Lily Bulb: Helps tonify the lungs, moisten dryness, calm the mind, and relieve fatigue. Lotus Seeds: Help dispel residual summer heat and strengthen the body. Yam: Suitable for all ages and constitutions, whether healthy or weak. White Kidney Beans: Boiled into porridge or decoction, they strengthen the spleen and stomach and enhance appetite. Lotus Root: Cooked lotus root helps stimulate appetite and digestion, ideal for autumn nourishment. Beef and Mutton: Consuming beef and mutton in autumn provides warm tonification of qi and blood. Chestnuts: Help strengthen the spleen and stomach, nourish the kidneys, and fortify bones. Red Dates: Tonify yin, moisturize dryness, benefit the lungs, and replenish qi.
Dr. Chen notes that high-end supplements like ginseng and bird’s nest are not suitable for everyone and should ideally be taken under medical supervision. Autumn is the season to consume foods that nourish yin and moisten dryness—such as silver ear fungus, sesame, black-boned chicken, pork lung, soy milk, and honey. Regular consumption prevents autumn dryness from harming the body. Additionally, dairy products, legumes, fresh vegetables, and fruits should be eaten more often. These foods are rich in carbohydrates, proteins, and various vitamins, making them excellent nourishing options.
Experts recommend that the elderly and those with weak constitutions determine their nourishment method based on their physical condition and avoid blind supplementation. Before selecting food or medicine, consult a professional physician.
Doctors remind us that due to excessive consumption of cold foods during summer, the spleen and stomach have not fully recovered in early autumn. Thus, overly greasy foods should be avoided. With dry autumn weather, people are prone to internal heat, so spicy foods such as scallions, ginger, garlic, and chili peppers should be limited.
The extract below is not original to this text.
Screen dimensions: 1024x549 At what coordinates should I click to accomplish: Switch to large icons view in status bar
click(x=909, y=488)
Four Taboos for Autumn Nourishment
First, moderation is key. Overconsumption of any supplement can be harmful. Believing “more supplements mean better health, curing illness and strengthening the body” is unscientific. Excessive supplementation burdens the spleen and liver. During summer, frequent intake of cold drinks and frozen foods weakens digestive function. Sudden heavy supplementation then overloads the already weakened digestive organs, causing functional disorders.
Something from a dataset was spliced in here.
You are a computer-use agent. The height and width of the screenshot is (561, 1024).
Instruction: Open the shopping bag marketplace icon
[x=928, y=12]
Second, do not replace food with medicine. Relying solely on drugs while neglecting food is unscientific. Many foods are excellent tonics. For example, eating more shepherd’s purse helps treat hypertension; eating more radishes aids digestion and relieves chest tightness; eating more yam strengthens the spleen and stomach. Daily foods like walnuts, sesame, peanuts, red dates, and kidney beans are also excellent choices for nourishment.
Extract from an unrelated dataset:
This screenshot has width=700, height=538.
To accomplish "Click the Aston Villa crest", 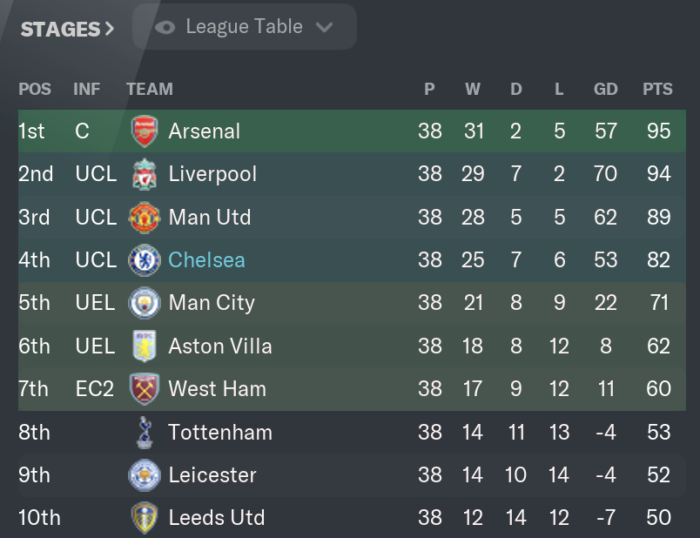I will click(x=144, y=346).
Third, higher price does not mean better suitability. Each person’s constitution differs, so the appropriate supplement varies. Expensive items like bird’s nest or ginseng are not universally beneficial. Every supplement has its target audience and indications. The principle should be practical effectiveness—supplement what you lack.
Fourth, do not rely solely on meat. Moderate consumption of beef and mutton is effective for autumn nourishment. However, after summer, the spleen and stomach have not fully recovered, so greasy foods are hard to digest. Excess accumulation of fats and sugars may trigger cardiovascular diseases. Vegetables must not be overlooked in dietary supplementation, as they provide essential vitamins and trace elements.